The Minnesota Children’s Museum is often appreciated for providing opportunities for fun and learning for everyone from children to adults. “We encourage adults to play, too! There are plenty of resting places if you just want to sit back and relax and watch where children’s imaginations take them, but you’re also totally welcome to crawl through The Scramble (as long as you brought your socks!), hold an imaginary tea party in Our World, experiment with air and water in Forces at Play, put together a sticker mural in Creativity Jam, build your own project side-by-side with the kids you brought at The Studio, and more. You can also scaffold kids’ learning by observing what they’re doing, asking open-ended questions, and posing challenges like, “That ping-pong ball went really high! It bounced off the ceiling and through the construction cone sculpture. What other directions can you send the ball? What happens if we add another pipe to the launcher? How is it doing that? How big can we make the launcher? How fast can we make the ball go?” says Gabby Santiago, Experience Supervisor/Museum Experience Lead.

Photo by Bruce Silcox

Both Weiland and Santiago are members of the GLBT community and share their enjoyment both in working at the Minnesota Children’s Museum and participating in the exhibits, too. “It’s a really joyful place. We work here because we love kids, playing, and learning. We can’t wait to see the great discoveries our visitors make about themselves as they try new things for the very first time, whether that be going down a 17-foot slide, making a stop-motion video, pretending to drive a fire truck, or tasting a basil leaf out on the Tip-Top Terrace. We want you to leave the museum feeling like the world just got a little more open and a little brighter,” Santiago says.

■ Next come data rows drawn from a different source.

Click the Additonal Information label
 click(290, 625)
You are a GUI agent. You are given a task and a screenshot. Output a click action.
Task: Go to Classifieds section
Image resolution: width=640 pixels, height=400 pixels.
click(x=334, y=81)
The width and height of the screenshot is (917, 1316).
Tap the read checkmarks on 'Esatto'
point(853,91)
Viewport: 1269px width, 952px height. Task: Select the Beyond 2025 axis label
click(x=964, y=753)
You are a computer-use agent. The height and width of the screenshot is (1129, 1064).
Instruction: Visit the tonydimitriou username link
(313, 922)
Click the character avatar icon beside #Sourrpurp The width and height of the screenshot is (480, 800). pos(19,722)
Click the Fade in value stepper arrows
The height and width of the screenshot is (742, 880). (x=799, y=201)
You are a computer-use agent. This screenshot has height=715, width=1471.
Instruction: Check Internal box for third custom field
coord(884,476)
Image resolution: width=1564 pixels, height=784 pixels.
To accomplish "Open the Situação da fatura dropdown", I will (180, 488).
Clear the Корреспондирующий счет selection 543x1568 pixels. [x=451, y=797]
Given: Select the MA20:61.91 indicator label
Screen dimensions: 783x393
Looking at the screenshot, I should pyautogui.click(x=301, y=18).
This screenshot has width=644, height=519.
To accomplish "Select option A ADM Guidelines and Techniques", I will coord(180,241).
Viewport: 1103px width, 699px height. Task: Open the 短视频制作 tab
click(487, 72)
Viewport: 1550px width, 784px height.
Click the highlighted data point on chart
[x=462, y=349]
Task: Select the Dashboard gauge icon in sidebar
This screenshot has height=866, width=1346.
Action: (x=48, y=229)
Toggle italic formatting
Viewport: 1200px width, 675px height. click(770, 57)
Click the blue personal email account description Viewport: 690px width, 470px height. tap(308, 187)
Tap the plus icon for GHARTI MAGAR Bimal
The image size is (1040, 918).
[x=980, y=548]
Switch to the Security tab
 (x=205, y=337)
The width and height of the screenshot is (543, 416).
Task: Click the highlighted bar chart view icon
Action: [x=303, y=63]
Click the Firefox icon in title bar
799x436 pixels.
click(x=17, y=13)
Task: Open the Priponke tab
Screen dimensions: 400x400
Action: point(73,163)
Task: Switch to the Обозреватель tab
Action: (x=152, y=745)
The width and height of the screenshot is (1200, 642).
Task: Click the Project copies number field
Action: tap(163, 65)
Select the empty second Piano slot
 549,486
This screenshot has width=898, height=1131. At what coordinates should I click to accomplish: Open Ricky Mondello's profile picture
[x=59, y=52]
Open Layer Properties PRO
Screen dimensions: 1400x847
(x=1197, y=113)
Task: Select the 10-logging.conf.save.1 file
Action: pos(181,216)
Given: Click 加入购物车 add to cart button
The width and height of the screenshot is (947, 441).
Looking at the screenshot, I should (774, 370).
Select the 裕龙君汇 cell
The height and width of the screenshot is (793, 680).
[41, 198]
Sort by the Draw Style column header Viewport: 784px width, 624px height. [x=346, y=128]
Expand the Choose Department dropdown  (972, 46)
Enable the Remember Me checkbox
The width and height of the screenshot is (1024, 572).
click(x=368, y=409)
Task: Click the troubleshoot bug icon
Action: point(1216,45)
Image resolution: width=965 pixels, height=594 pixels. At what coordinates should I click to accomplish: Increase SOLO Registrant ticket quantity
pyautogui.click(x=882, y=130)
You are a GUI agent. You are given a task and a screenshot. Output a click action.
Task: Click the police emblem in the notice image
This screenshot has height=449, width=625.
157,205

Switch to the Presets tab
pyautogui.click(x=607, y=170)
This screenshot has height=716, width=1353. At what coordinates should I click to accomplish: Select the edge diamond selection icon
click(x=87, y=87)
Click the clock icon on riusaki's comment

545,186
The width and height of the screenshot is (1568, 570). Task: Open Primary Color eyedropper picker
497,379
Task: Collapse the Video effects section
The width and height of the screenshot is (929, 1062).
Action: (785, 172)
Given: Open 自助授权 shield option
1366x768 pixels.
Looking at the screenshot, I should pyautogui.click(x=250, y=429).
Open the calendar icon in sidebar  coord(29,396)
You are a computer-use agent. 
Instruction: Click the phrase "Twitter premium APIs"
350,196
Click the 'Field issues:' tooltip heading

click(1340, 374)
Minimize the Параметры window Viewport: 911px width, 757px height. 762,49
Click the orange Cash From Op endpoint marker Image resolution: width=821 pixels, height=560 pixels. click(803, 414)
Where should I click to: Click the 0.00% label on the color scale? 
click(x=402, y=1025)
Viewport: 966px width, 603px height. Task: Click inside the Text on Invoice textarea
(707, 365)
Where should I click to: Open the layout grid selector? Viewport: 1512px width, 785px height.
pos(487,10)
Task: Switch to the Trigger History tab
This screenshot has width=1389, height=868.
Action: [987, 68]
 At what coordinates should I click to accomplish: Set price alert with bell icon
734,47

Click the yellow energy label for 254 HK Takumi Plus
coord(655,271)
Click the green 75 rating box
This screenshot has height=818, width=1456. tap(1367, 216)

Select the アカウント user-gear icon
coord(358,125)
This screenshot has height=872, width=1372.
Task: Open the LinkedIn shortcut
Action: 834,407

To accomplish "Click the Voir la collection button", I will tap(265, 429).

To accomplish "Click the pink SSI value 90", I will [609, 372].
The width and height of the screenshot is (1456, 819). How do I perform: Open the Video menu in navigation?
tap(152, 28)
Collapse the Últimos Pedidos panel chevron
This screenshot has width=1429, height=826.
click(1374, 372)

While the museum provides a different learning experience for each individual child, there is one thing that remains constant from person to person: you are bound to have fun. “Every kid is different, and we definitely have ambitious four-year olds trying out sewing machines in The Studio and nostalgic 17-year olds happily playing house in Our World every day. But in general, older kids enjoy the challenges posed by The Scramble, The Studio, and Forces at Play. Our new ‘3 and under’ gallery Sprouts has its own water table, climbing structure, slide, and other features that echo other exhibits so groups with only small children can still have a full museum experience in a space just for them,” says Santiago. She says that some of her favorite exhibits include Creativity Jam and Imaginopolis because of the ease with which you can scale up or scale down the experience. Some kids build elaborate structures or enact epic stories, and others simply explore the materials. “All of those kinds of play are valid and great and beautiful,” she says.

Photo by Bruce Silcox

Entry fees to the Minnesota Children’s Museum are $12.95 for anyone between the ages of 1 and 101, and anyone under 1 or over 101 can get in for free. Also, parking is $5 for three hours in the connected World Trade Center ramp. Memberships are very popular among visitors because of the convenience and low price. “Memberships are two named adults of any gender and all the kids who live in their household and, depending on the level of the membership, may include up to two free guests each visit. So if your niece/nephew/sibling is named on a membership, be sure to check before your visit what kind of membership they have and whether it includes one free flex member each time (Deluxe), two free flex members each time (Premier), or no free flex members but a $2 discount on up to six people (all memberships, including All Play which is our free membership for families whose household income is below a certain level, Passport, and after the flex members have been used, Deluxe and Premier),” says Santiago.

Whether you’re 2, 22, or 82, the Minnesota Children’s Museum will surely have something that will interest you. Opportunities to play, learn, and expand your ideas are offered every day at the friendly, inclusive, and diverse community that makes up the Minnesota Children’s Museum. Bring your kids, your nieces and nephews or your significant other, and experience the sweet joy of being a kid again.